Mr. Ahmet Tuğrul Bayrak, Ata Technology Platforms (ATP), Türkiye
Speech Title: Practical Uses of Large Languae Models in Financial Analysis
Mr. Ahmet Tuğrul Bayrak addressed the transformative role of Large Language Models in tackling the volume and complexity of modern financial text data, such as reports, transcripts, and social media. He highlighted LLMs’ ability to deliver deeper semantic understanding, perform sentiment analysis, generate summaries, and answer contextual queries. To ensure reliability, he emphasized the necessity of domain-specific fine-tuning, retrieval-augmented generation, and synthetic data to overcome scarcity and privacy issues. While acknowledging ongoing challenges in accuracy, explainability, and compliance, he projected that the future of financial intelligence will lean toward specialized, efficient, and securely integrated LLM systems within enterprise environments.

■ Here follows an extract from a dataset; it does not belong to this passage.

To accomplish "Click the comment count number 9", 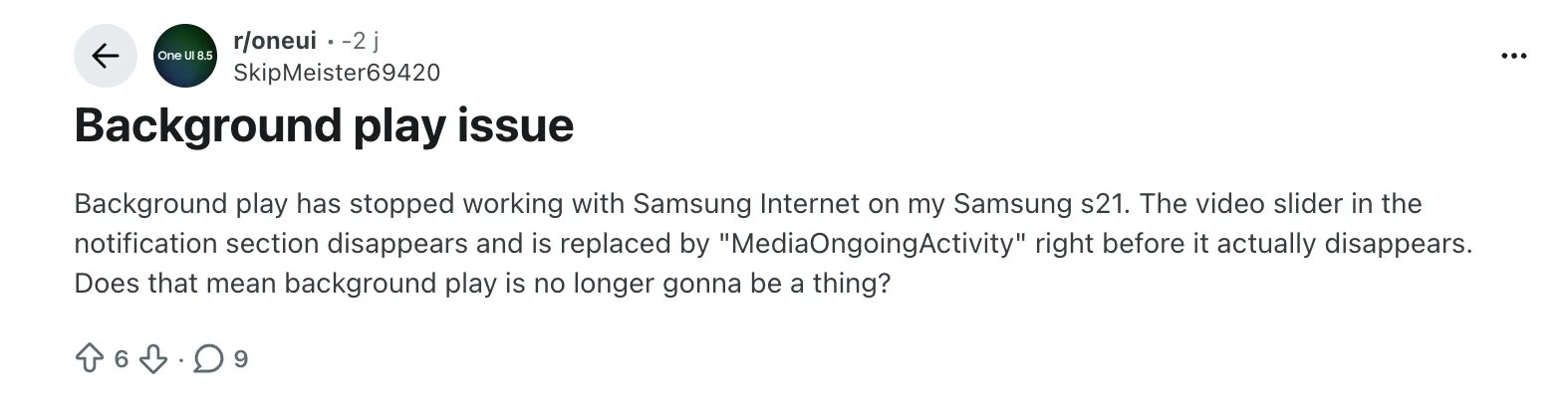I will (240, 358).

Prof. Diana Zuhroh, University of Merdeka Malang, Indonesia
Speech Title: Digital Platform-Based SME Management for Achieving Sustainable Performance
Prof. Diana Zuhroh focused on the digital transformation of MSMEs as a key driver for sustainable growth in the post-pandemic era. Her research clusters platform usage—including social media, e-commerce, digital wallets, and the sharing economy—and links it to accounting systems and financial performance. She highlighted that most MSMEs are in early to medium development stages (1–6 years), operated by individuals with secondary education backgrounds, and currently rely most heavily on social media platforms such as Instagram, Facebook, and TikTok for business operations.

Dr. Thierry H. Brutman, EDDA Stock Finance, France
Speech Title: AI as a Middleware: AI-Driven Enterprise Optimization System for Integration with Existing Corporate Software
Dr. Thierry H. Brutman introduced a novel paradigm in which AI acts as a unifying middleware layer to orchestrate decision-making across diverse corporate systems and departments. This approach enables an AI-driven, self-managing enterprise where departmental choices are dynamically prioritized based on overall company performance rather than isolated metrics. By integrating financial option models and AI-coordinated decision matrices, the system achieves real-time enterprise-wide optimization—enhancing Return on Equity (ROE), refining investment and pricing strategies, enabling proactive risk management, and streamlining operations. Supported by real-world case studies, the research demonstrates how this middleware standardizes data, eliminates inefficiencies, and improves decision accuracy, paving the way for intelligent, autonomous organizations built on cross-departmental synergy rather than silos.